_TASK STATEMENT_:
For each line of the data below, copy it if it holds the word "will".

_RECORDS FOR PROCESSING_:
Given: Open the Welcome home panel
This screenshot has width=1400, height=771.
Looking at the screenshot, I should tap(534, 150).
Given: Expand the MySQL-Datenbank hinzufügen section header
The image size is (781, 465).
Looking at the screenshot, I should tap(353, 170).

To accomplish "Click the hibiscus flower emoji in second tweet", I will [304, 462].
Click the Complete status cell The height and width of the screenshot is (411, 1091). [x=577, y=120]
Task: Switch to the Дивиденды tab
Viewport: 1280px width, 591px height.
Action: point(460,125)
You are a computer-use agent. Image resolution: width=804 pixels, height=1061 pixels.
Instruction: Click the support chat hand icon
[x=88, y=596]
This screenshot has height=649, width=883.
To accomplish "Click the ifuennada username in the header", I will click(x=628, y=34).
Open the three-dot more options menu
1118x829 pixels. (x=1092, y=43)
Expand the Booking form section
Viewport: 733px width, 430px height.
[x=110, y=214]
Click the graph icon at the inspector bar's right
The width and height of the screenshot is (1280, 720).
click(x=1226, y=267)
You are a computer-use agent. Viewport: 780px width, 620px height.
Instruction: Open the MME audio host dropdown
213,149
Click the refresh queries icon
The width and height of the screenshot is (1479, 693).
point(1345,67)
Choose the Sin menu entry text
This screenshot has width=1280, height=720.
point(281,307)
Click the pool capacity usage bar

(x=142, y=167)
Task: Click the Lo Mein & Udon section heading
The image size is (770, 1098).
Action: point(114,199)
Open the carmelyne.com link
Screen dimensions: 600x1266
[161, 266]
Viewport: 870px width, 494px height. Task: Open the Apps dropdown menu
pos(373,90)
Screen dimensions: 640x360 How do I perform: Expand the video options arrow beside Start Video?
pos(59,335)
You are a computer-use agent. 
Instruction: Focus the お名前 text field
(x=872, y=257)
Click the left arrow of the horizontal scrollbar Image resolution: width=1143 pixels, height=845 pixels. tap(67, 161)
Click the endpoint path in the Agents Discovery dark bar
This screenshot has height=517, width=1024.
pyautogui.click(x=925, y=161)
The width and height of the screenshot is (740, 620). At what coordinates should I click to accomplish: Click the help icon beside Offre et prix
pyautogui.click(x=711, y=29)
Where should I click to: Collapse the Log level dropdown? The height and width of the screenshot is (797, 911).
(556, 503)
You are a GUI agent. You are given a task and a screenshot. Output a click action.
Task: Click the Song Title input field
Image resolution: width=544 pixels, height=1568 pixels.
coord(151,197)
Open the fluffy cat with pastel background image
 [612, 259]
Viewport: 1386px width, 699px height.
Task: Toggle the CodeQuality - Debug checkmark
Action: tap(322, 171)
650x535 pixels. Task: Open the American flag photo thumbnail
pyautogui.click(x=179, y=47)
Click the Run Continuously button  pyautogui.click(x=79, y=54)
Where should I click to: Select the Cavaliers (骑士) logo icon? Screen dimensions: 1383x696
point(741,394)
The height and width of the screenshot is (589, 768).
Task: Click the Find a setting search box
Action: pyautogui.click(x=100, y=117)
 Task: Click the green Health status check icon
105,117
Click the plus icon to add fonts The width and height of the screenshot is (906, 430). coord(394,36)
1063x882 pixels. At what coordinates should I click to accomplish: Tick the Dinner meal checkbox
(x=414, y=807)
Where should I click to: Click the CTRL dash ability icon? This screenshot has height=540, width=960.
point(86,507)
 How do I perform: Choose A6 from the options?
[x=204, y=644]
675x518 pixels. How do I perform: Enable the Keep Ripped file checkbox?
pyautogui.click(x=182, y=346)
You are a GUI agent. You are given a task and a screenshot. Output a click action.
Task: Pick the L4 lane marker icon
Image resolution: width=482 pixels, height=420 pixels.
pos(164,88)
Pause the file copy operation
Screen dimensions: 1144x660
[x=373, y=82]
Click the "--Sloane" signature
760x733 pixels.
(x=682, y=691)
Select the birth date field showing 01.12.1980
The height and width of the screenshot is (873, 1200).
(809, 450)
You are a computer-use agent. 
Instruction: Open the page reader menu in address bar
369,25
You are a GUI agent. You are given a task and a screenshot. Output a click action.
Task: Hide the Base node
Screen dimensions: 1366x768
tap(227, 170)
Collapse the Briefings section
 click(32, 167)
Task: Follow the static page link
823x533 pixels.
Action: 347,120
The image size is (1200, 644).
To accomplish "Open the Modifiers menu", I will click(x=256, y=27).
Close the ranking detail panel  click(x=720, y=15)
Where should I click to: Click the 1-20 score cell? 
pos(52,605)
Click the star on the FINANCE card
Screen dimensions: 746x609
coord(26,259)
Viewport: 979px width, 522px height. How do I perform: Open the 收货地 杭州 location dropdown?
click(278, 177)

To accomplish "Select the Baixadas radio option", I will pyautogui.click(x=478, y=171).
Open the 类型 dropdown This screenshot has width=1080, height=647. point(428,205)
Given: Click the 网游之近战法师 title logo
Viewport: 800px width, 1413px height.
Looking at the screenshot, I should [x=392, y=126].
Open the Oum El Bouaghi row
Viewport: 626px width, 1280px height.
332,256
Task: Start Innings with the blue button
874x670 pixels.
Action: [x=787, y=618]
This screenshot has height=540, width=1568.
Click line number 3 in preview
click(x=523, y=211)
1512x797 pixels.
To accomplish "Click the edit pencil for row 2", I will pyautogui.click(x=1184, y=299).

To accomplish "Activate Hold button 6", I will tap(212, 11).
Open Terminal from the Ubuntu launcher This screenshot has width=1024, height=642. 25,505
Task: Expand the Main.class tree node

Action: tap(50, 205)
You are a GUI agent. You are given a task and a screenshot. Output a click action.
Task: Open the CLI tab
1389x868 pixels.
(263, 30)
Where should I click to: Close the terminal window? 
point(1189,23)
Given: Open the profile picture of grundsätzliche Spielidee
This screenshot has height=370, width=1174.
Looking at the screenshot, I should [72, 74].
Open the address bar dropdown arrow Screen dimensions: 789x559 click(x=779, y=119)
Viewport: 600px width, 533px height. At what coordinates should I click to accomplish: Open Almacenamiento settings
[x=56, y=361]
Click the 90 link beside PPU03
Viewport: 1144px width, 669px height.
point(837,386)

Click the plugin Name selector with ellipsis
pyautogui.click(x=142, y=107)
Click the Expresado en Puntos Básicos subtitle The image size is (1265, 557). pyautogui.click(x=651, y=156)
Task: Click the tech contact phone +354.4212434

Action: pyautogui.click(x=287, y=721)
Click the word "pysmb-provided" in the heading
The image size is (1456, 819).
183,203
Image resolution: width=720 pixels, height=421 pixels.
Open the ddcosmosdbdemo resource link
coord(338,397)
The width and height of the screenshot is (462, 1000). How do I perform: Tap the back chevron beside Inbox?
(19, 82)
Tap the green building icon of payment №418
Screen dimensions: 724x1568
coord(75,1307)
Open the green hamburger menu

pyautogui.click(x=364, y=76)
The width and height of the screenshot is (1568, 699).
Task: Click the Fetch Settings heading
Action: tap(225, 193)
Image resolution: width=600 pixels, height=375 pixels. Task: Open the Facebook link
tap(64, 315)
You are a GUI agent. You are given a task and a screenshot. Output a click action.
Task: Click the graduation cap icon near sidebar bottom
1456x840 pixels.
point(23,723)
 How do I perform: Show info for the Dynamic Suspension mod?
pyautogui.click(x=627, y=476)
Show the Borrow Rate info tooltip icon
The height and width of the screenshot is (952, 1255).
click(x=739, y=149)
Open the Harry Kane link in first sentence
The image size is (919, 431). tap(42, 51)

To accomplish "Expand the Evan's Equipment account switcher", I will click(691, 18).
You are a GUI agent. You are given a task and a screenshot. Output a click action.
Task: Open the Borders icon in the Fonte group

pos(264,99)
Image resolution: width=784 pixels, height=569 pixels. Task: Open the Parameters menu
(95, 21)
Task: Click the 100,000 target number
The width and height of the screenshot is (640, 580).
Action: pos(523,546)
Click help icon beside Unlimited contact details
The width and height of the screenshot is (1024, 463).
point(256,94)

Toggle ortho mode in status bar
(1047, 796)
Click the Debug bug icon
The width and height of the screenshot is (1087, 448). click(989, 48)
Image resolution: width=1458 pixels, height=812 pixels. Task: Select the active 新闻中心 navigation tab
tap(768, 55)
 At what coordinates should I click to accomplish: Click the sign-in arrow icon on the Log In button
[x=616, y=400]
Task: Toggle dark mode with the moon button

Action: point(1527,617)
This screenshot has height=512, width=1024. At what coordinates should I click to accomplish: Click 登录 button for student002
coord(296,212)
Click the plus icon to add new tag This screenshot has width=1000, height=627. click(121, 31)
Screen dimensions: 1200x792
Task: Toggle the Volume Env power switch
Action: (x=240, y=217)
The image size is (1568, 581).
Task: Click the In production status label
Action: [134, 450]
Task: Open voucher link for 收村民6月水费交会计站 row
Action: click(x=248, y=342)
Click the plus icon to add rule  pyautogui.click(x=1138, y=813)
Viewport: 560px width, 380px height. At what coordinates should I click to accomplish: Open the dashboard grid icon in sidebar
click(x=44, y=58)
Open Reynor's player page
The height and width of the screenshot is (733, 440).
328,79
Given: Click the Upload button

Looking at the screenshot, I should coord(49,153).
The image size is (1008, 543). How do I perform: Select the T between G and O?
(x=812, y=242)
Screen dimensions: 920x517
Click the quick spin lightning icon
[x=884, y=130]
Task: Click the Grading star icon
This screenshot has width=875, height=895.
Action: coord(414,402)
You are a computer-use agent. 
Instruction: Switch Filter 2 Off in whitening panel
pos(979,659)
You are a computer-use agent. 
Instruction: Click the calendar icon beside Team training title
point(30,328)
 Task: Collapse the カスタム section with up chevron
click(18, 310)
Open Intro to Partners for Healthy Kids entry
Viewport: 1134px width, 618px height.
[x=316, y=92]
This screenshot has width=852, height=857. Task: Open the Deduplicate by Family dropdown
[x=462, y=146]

_SOLUTION TO THIS EXERCISE_:
To accomplish "Click the hibiscus flower emoji in second tweet", I will [304, 462].
To accomplish "Click the ifuennada username in the header", I will click(x=628, y=34).
To accomplish "Open the Modifiers menu", I will click(x=256, y=27).
To accomplish "Select the Baixadas radio option", I will pyautogui.click(x=478, y=171).
To accomplish "Click the edit pencil for row 2", I will pyautogui.click(x=1184, y=299).
To accomplish "Activate Hold button 6", I will tap(212, 11).
To accomplish "Expand the Evan's Equipment account switcher", I will click(691, 18).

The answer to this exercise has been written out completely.